Un début de prise de conscience
Le rapport pointait également « le dynamisme d’avocats dont certains se sont fait de ces dossiers une spécialité très lucrative », dénombrant cinq cabinets parisiens choisis « sans aucune mise en concurrence », pour se partager un marché d’environ 2,5 millions d’euros « qui leur garantit un revenu d’environ 40 000 euros par mois et par cabinet ». Certains avocats feraient systématiquement appel pour doubler leurs honoraires et, « dans certaines circonscriptions de police en province, le nombre de dossiers de protection fonctionnelle pour outrage est d’autant plus élevé qu’un avocat en est spécialiste et fait sa propre publicité y compris dans les commissariats », dénonçait le document de l’IGA.

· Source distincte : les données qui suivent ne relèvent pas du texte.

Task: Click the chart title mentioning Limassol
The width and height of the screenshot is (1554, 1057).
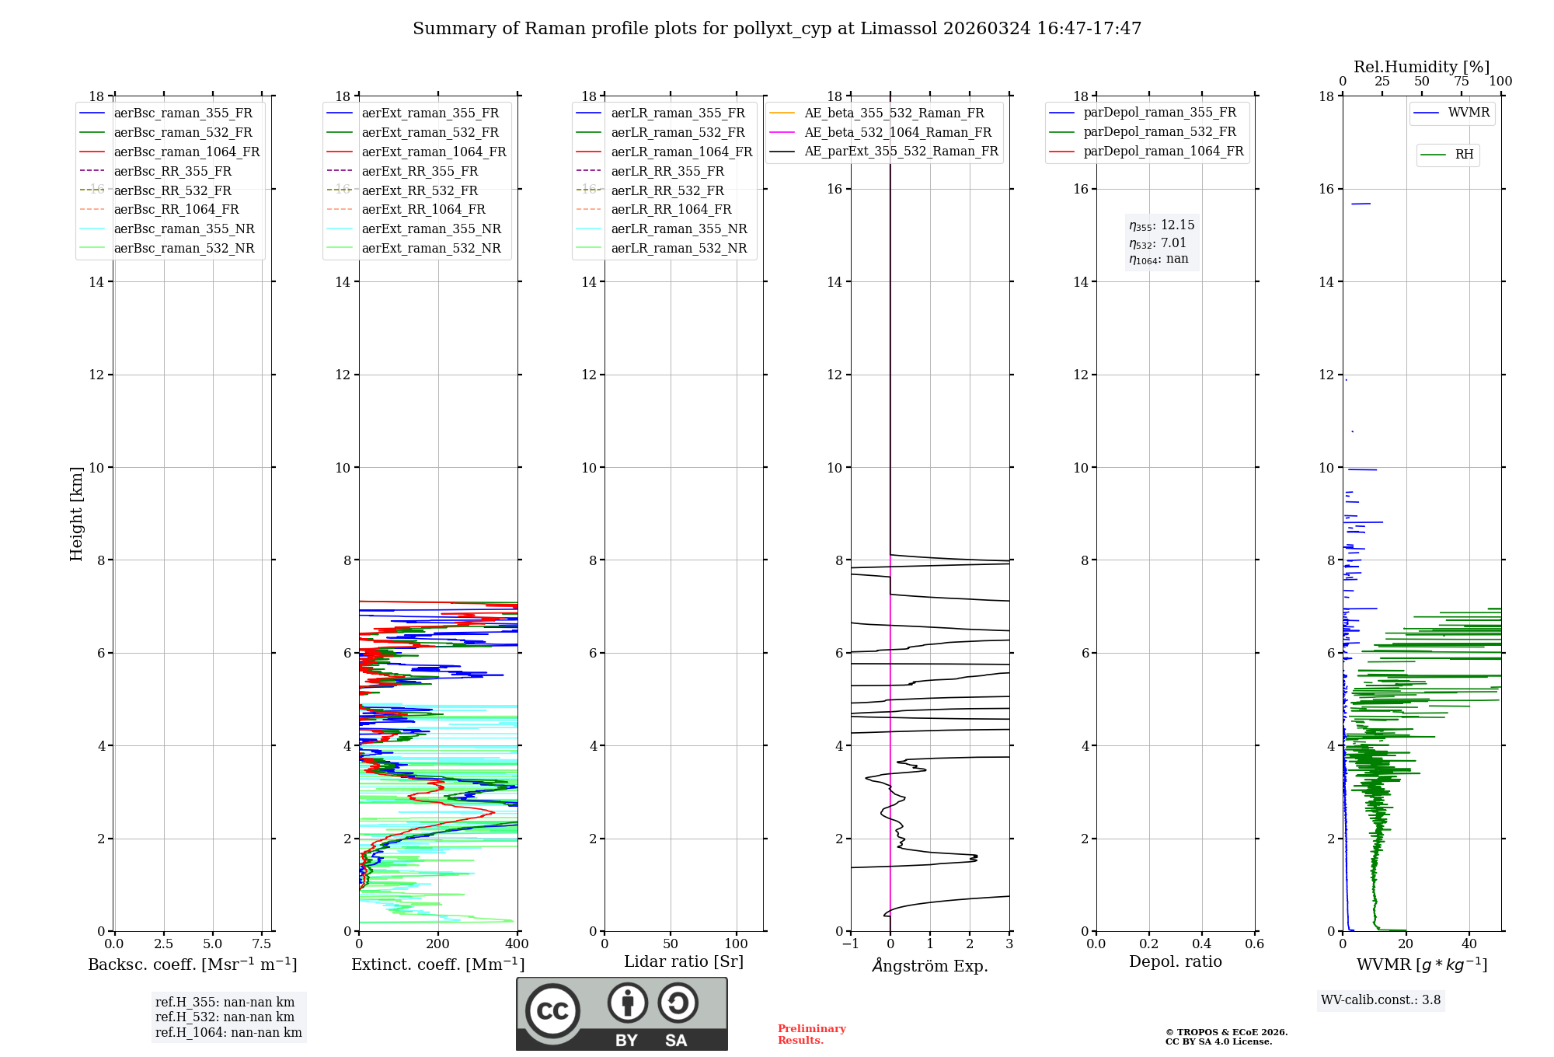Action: pos(777,29)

Pour endiguer ces abus, le rôle du juge est primordial. Tous ne suivent pas aveuglément les accusations et un début de prise de conscience émerge dans certaines juridictions. « J’ai vu des juges refuser les dommages de 800 euros pour rébellion, en estimant que c’était le travail d’un policier d’interpeller des gens qui ne veulent pas l’être », rapporte Me Mariotti-Paranhos. « Il a longtemps été impensable de remettre en cause la parole d’un policier. Depuis quelques années et la médiatisation de certains abus, les choses commencent à changer », estime Me Rosanna Lendom. À Grasse, le parquet vérifie désormais que le plaignant n’est pas coutumier de ce genre d’affaires avant de poursuivre. « Nous avons un peu moins de poursuites, mais les condamnations restent quasi systématiques », nuance Me Lendom, qui a décidé en 2020 de ferrailler sans relâche sur ces dossiers du quotidien, pour ne pas les laisser passer sous silence.

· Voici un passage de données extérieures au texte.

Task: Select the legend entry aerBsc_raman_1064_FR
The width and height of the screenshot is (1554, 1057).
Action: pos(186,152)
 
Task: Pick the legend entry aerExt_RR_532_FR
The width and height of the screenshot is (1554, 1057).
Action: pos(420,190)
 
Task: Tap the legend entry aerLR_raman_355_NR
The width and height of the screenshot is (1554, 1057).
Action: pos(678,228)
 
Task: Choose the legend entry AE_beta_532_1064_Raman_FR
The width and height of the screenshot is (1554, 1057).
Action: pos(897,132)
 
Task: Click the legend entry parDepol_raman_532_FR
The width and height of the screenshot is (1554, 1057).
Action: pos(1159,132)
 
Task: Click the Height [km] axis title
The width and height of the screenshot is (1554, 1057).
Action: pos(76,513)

Rien n’a néanmoins été entrepris par l’administration, ni au gouvernement, pour encadrer les dérives à la suite de la publication du rapport de l’IGA. Celui-ci proposait en particulier que le recours à un avocat ne soit pas systématique dans les cas d’outrage, injure et rébellion n’ayant pas entraîné de blessure, en s’inspirant des pratiques en cours dans la gendarmerie, où c’est la hiérarchie qui s’implique directement dans ces affaires. Les montants engagés au titre de la protection fonctionnelle dans la gendarmerie sont trente fois inférieurs à ceux de la police nationale.
Ces dérives sont aussi le signe d’un métier qui va mal. La faible rémunération, l’instrumentalisation et le manque de formation aboutissent à une police à fleur de peau, sur la défensive, dans une attitude de défi propice à l’escalade. Cesser d’ignorer les abus est un ingrédient essentiel à la désescalade.
(1) « Rapport sur l’évolution et la maîtrise des dépenses de contentieux à la charge du ministère de l’Intérieur », IGA, septembre 2013.
(2) La protection juridique des seuls policiers a coûté 16 millions d’euros en 2019.